WHAT YOU SHOULD DO ▸ Take the line containing "Where should I" and every line below it through the end of the entries, and output them verbatim, pictures excluded.

___ PROVIDED INFORMATION

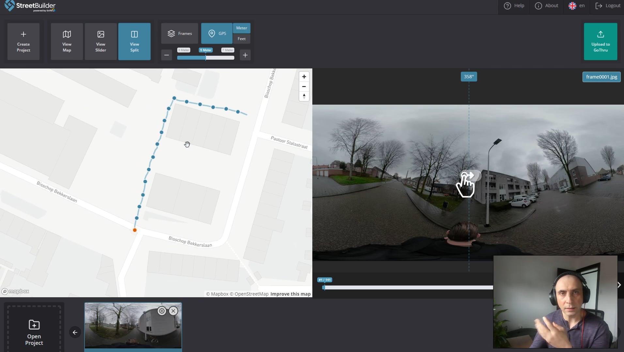Select the View Split mode
This screenshot has width=624, height=352.
click(x=134, y=41)
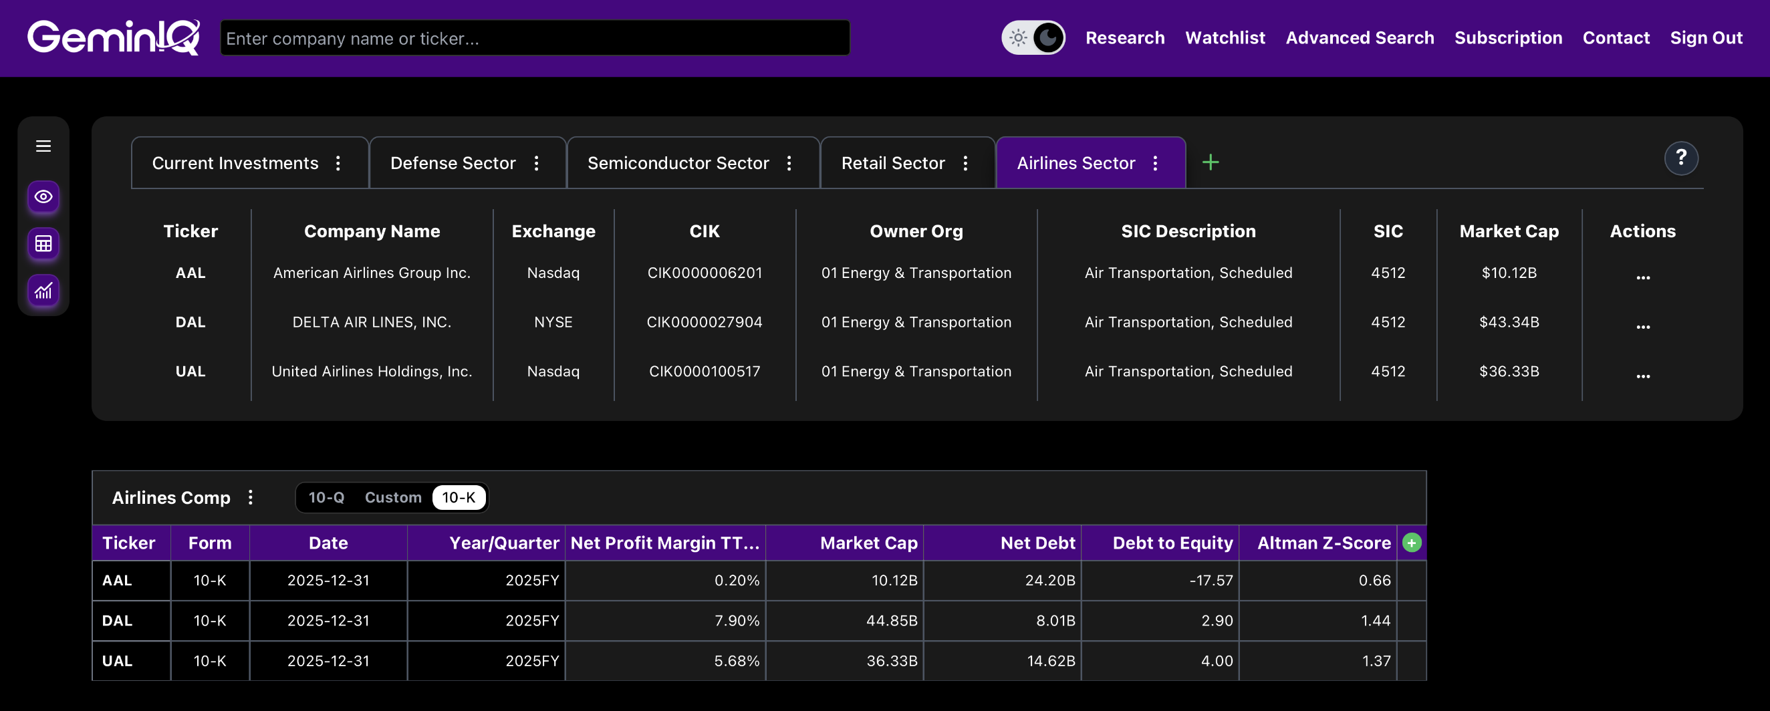Open the hamburger navigation menu
1770x711 pixels.
coord(43,146)
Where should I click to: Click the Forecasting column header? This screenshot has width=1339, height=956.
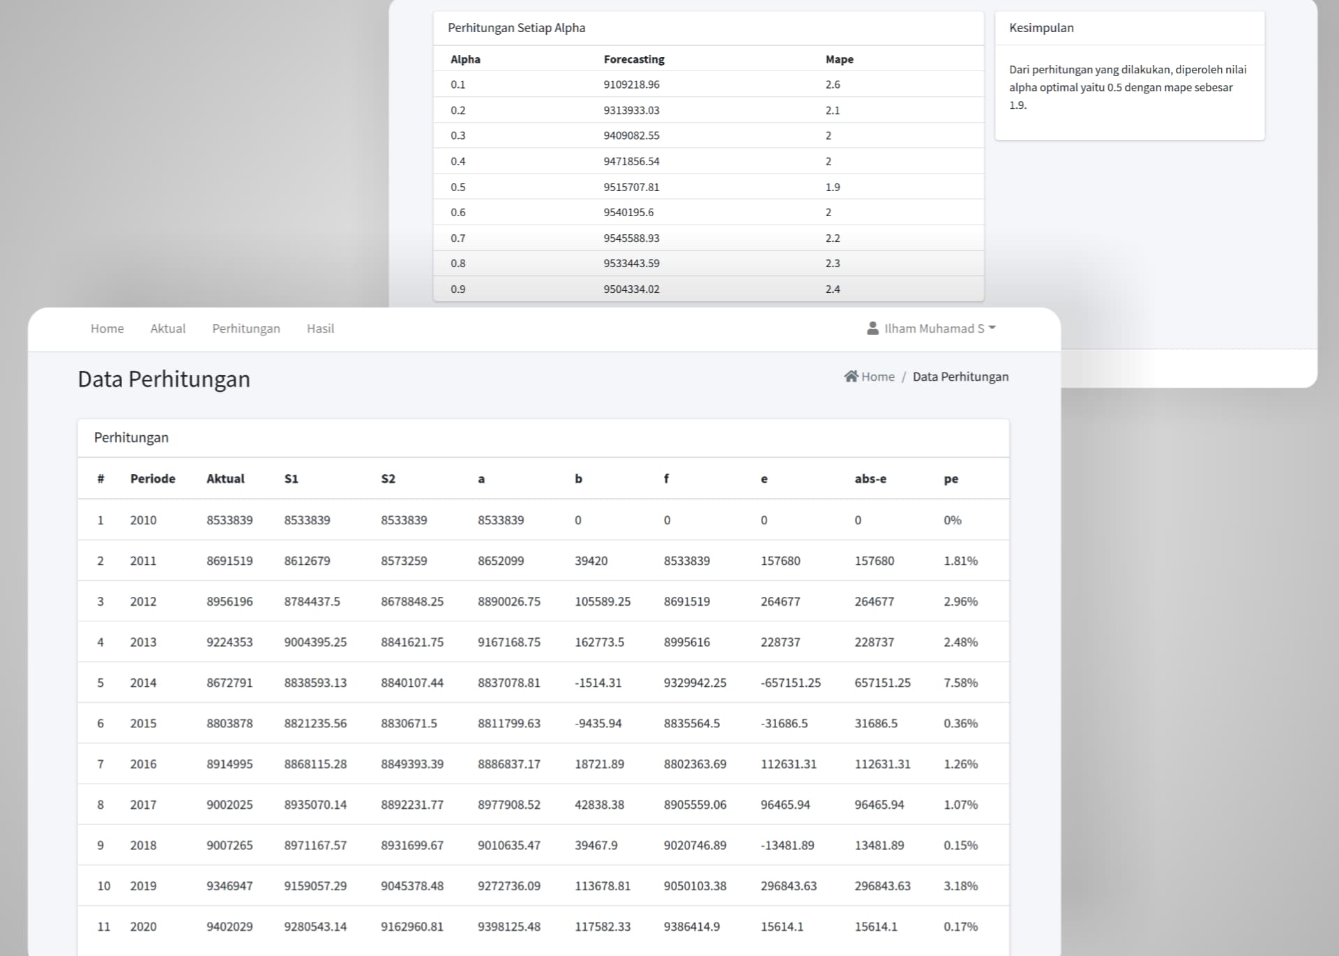[x=633, y=59]
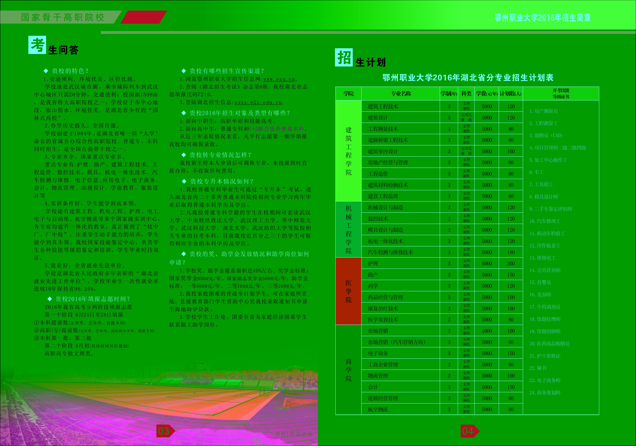Click the red parallelogram in header banner
This screenshot has width=636, height=446.
(143, 17)
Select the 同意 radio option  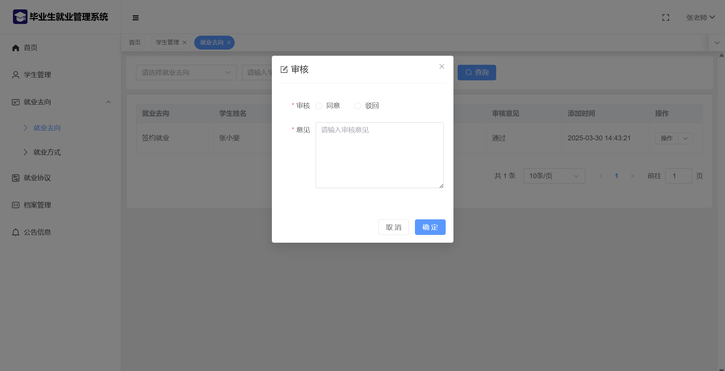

______

SOLVED PROBLEM ▸
Where should I click to: Click the Forecasting column header? This screenshot has width=1339, height=956.
[x=633, y=59]
Click the red parallelogram in header banner
This screenshot has width=636, height=446.
(143, 17)
Select the 同意 radio option  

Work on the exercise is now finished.